Sale of Dry Cargo Vessel M/V Cape
Agamemnon
On June 27, 2023, the Partnership agreed to sell
the dry cargo vessel M/V Cape Agamemnon (179,221 DWT, built 2010,
Sungdong Shipbuilding & Marine Engineering Co., Ltd, South
Korea) to an unaffiliated party. Delivery of the M/V Cape Agamemnon
to the buyer is expected by October 2023. In view of the agreed
sale, the Partnership classified the vessel as held for sale and
recorded a non-cash impairment charge of $8.0 million.
Russia-Ukraine Conflict
Due to the ongoing conflict in Ukraine, the
United States (“U.S.”), European Union (“E.U.”), Canada and other
Western countries and organizations have announced and enacted
numerous sanctions against Russia, and certain other countries or
regions, to impose severe economic pressure on the Russian economy
and government.
Current U.S. and E.U. sanctions regimes do not
materially affect the business, operations or financial condition
of the Partnership and, to the Partnership’s knowledge, the
Partnership’s counterparties are currently performing their
obligations under their respective time charters in compliance with
applicable U.S. and E.U. rules and regulations.
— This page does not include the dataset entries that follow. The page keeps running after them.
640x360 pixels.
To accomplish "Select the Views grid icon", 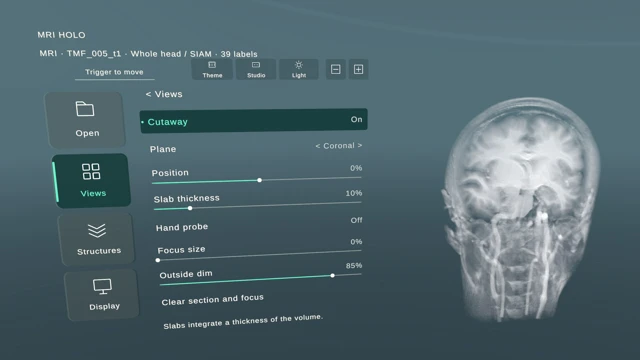I will 91,171.
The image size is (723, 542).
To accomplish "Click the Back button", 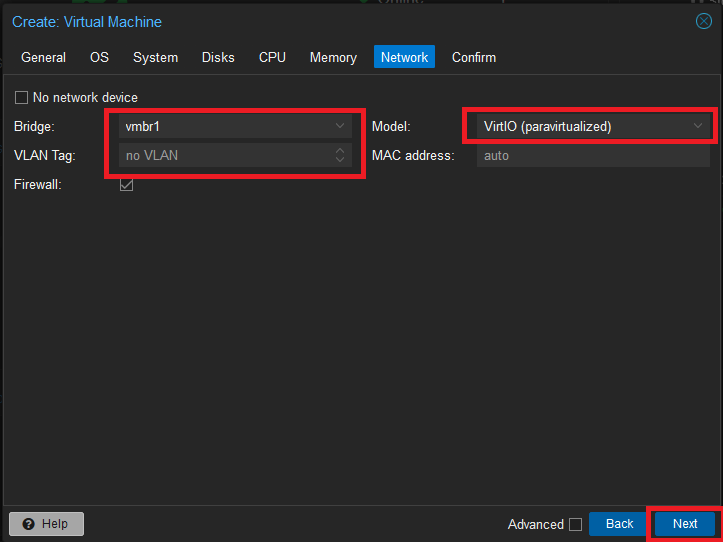I will tap(619, 524).
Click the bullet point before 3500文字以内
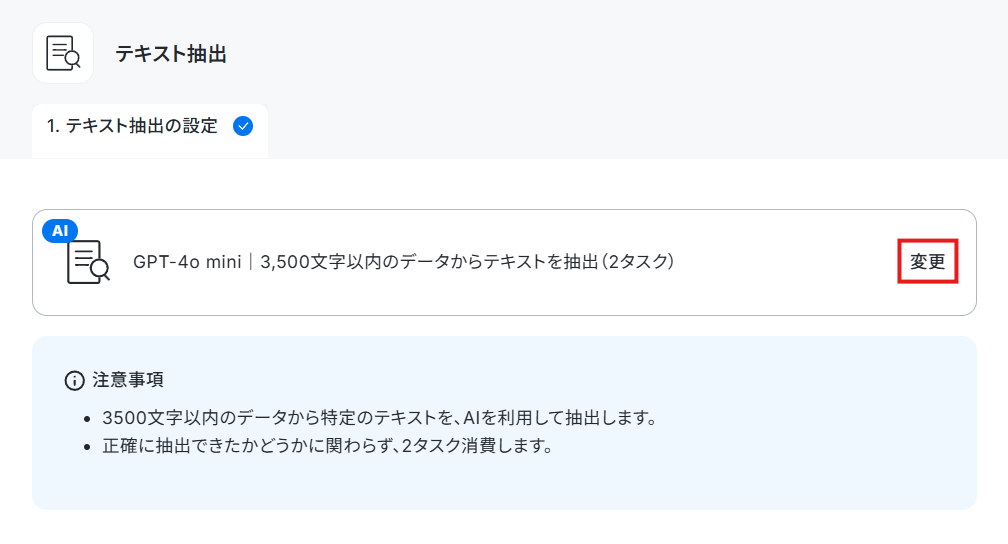 [87, 419]
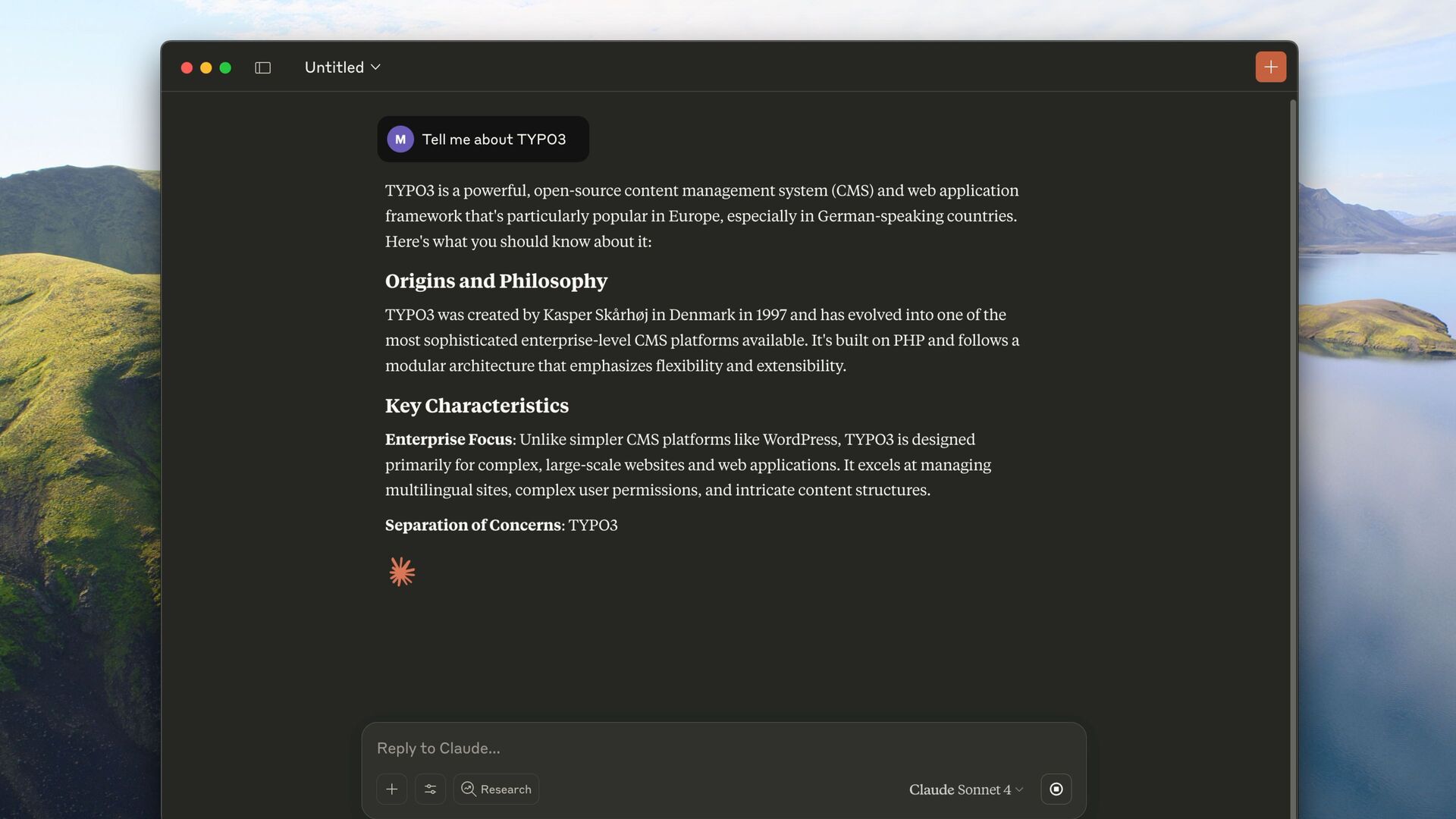Select the "Tell me about TYPO3" message

pyautogui.click(x=494, y=140)
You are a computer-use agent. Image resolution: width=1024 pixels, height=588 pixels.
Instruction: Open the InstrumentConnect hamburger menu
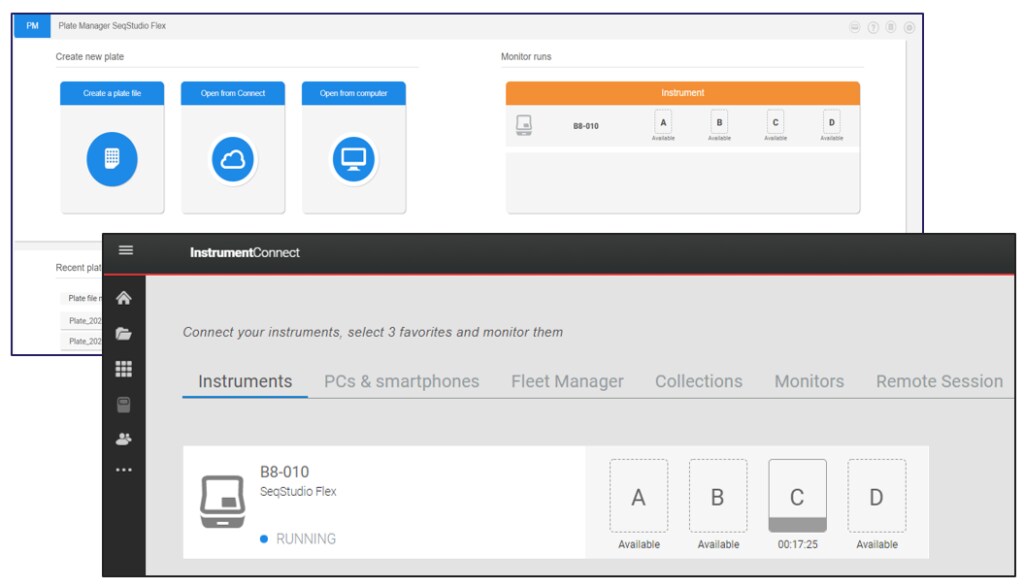click(126, 250)
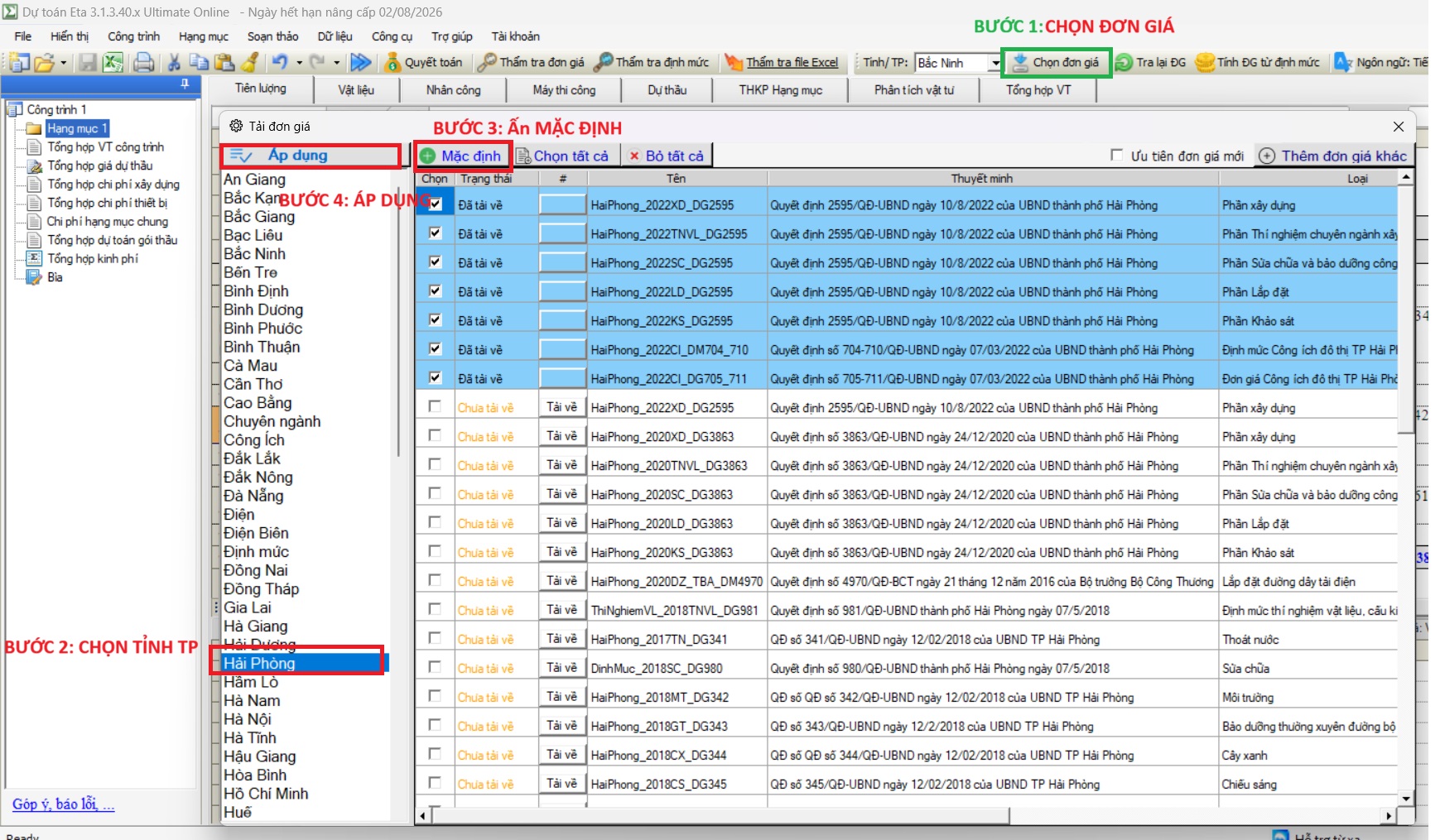Uncheck the HaiPhong_2022XD_DG2595 downloaded row checkbox

(x=435, y=204)
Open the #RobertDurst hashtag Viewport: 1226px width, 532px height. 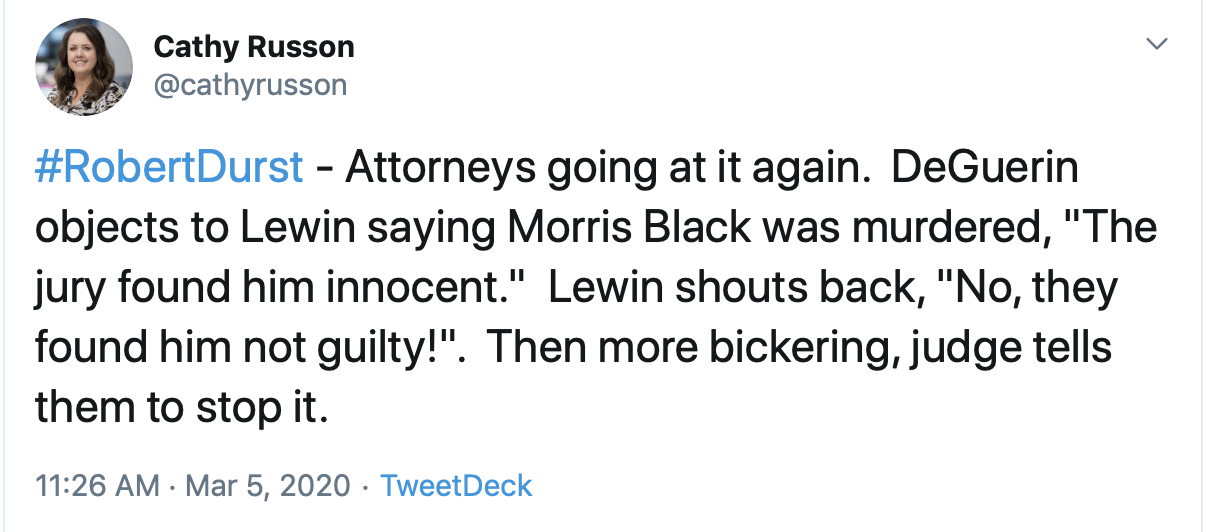click(x=169, y=167)
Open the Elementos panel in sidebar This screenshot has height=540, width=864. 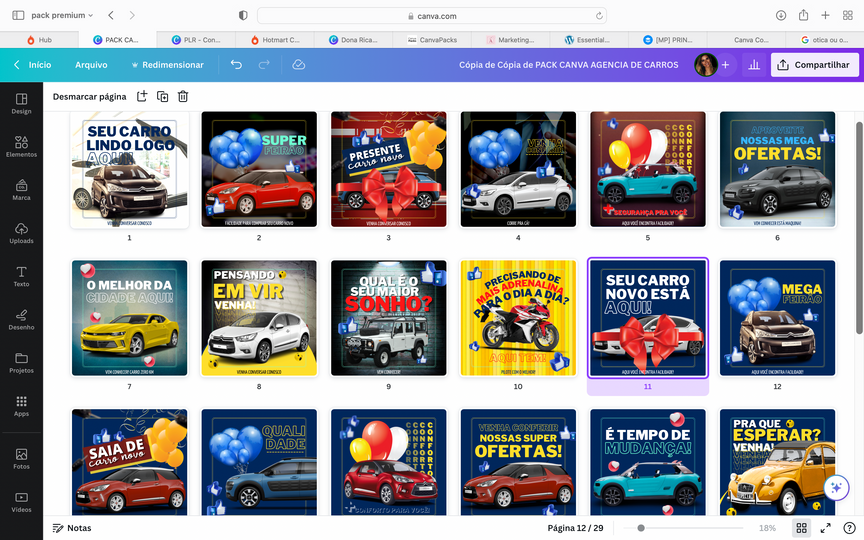pos(21,146)
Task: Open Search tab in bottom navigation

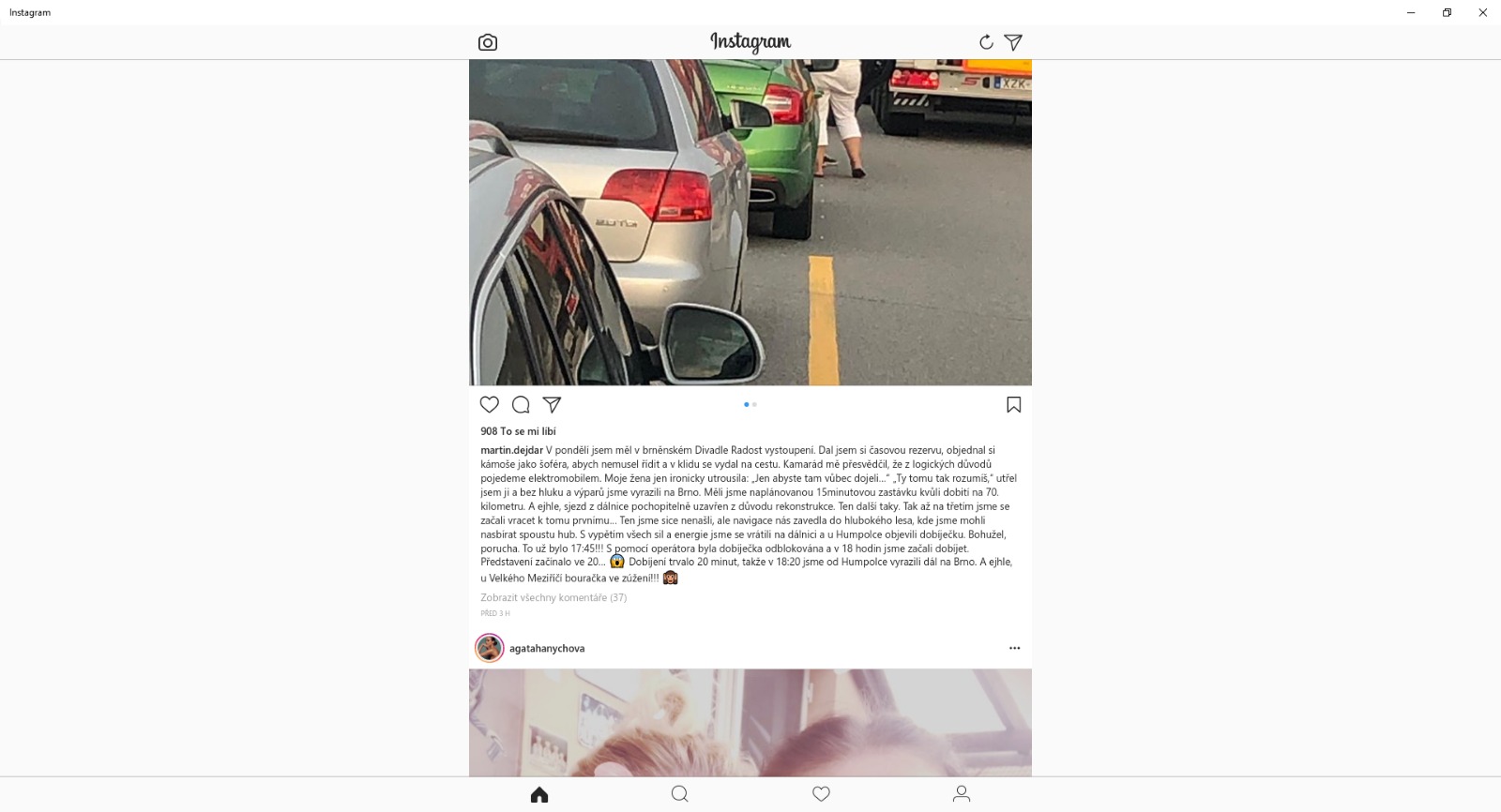Action: 680,794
Sanctions
legislation has been changing and the Partnership continues to
monitor such changes as applicable to the Partnership and its
counterparties.
Management Commentary
Mr. Jerry Kalogiratos, Chief Executive Officer
of our General Partner, commented:
“In the second quarter of 2023, we successfully
completed our latest acquisition cycle, which included three
newbuilding 13,000 TEU eco container vessels, each with a ten-year
charter attached, and one latest generation LNG/C with a seven-year
charter attached. Furthermore, we have completed significant energy
efficiency upgrades to the M/V Athos, the M/V Athenian and the M/V
Aristomenis, improving the overall efficiency and carbon footprint
of our fleet. Finally, we have agreed to sell the dry cargo M/V
Cape Agamemnon, a non-core asset for the Partnership, continuing to
execute on the strategic renewal of our fleet..”
Unit Repurchase Program
On January 25, 2021, the Board of Directors of
the Partnership (the “Board”) approved a unit repurchase program,
providing the Partnership with authorization to repurchase up to
$30.0 million of the Partnership’s common units, which was
effective for a period of two years through January 2023.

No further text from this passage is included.